[Interface element entries]
____________
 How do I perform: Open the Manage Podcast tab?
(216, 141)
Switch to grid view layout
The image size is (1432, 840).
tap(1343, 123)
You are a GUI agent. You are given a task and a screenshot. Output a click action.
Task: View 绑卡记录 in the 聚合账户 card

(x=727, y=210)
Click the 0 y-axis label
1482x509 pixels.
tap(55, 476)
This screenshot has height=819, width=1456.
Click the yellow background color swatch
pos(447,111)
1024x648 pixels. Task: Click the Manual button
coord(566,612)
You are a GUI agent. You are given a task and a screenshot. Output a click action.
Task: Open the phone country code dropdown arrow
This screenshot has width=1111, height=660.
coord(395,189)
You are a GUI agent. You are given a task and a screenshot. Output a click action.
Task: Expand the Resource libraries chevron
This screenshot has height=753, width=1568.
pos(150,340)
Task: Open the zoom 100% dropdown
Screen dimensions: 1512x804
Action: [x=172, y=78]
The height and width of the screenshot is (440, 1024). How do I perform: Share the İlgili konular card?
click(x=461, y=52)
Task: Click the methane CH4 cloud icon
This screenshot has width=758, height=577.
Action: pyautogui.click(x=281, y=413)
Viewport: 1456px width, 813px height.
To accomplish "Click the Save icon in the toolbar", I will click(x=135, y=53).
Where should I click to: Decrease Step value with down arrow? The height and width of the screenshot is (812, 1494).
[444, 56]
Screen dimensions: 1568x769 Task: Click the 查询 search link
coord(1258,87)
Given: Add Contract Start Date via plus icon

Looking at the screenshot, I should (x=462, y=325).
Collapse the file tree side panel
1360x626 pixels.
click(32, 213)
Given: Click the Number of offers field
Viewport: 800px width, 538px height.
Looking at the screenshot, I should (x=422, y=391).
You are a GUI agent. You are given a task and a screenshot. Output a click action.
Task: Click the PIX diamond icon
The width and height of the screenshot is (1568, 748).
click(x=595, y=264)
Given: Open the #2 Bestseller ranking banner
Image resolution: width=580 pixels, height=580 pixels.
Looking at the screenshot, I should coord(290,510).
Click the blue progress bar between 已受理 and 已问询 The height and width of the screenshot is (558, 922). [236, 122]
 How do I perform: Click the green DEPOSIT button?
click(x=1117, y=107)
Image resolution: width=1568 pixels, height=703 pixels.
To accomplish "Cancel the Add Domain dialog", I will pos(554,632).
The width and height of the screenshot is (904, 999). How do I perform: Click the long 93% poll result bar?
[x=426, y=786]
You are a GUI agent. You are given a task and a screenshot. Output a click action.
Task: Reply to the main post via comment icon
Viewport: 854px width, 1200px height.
____________
**Short exercise**.
Could you copy out all of the entries above, word for word, with nothing changed?

**Task result**.
 How do I perform: Open the Manage Podcast tab?
(216, 141)
Switch to grid view layout
The image size is (1432, 840).
tap(1343, 123)
You are a GUI agent. You are given a task and a screenshot. Output a click action.
Task: View 绑卡记录 in the 聚合账户 card

(x=727, y=210)
Click the 0 y-axis label
1482x509 pixels.
tap(55, 476)
This screenshot has height=819, width=1456.
Click the yellow background color swatch
pos(447,111)
1024x648 pixels. Task: Click the Manual button
coord(566,612)
You are a GUI agent. You are given a task and a screenshot. Output a click action.
Task: Open the phone country code dropdown arrow
This screenshot has width=1111, height=660.
coord(395,189)
You are a GUI agent. You are given a task and a screenshot. Output a click action.
Task: Expand the Resource libraries chevron
This screenshot has height=753, width=1568.
pos(150,340)
Task: Open the zoom 100% dropdown
Screen dimensions: 1512x804
Action: [x=172, y=78]
The height and width of the screenshot is (440, 1024). How do I perform: Share the İlgili konular card?
click(x=461, y=52)
Task: Click the methane CH4 cloud icon
This screenshot has width=758, height=577.
Action: pyautogui.click(x=281, y=413)
Viewport: 1456px width, 813px height.
To accomplish "Click the Save icon in the toolbar", I will click(x=135, y=53).
Where should I click to: Decrease Step value with down arrow? The height and width of the screenshot is (812, 1494).
[444, 56]
Screen dimensions: 1568x769 Task: Click the 查询 search link
coord(1258,87)
Given: Add Contract Start Date via plus icon

Looking at the screenshot, I should (x=462, y=325).
Collapse the file tree side panel
1360x626 pixels.
click(32, 213)
Given: Click the Number of offers field
Viewport: 800px width, 538px height.
Looking at the screenshot, I should (x=422, y=391).
You are a GUI agent. You are given a task and a screenshot. Output a click action.
Task: Click the PIX diamond icon
The width and height of the screenshot is (1568, 748).
click(x=595, y=264)
Given: Open the #2 Bestseller ranking banner
Image resolution: width=580 pixels, height=580 pixels.
Looking at the screenshot, I should coord(290,510).
Click the blue progress bar between 已受理 and 已问询 The height and width of the screenshot is (558, 922). [236, 122]
 How do I perform: Click the green DEPOSIT button?
click(x=1117, y=107)
Image resolution: width=1568 pixels, height=703 pixels.
To accomplish "Cancel the Add Domain dialog", I will pos(554,632).
The width and height of the screenshot is (904, 999). How do I perform: Click the long 93% poll result bar?
[x=426, y=786]
You are a GUI agent. You are given a task and a screenshot. Output a click action.
Task: Reply to the main post via comment icon
Viewport: 854px width, 1200px height.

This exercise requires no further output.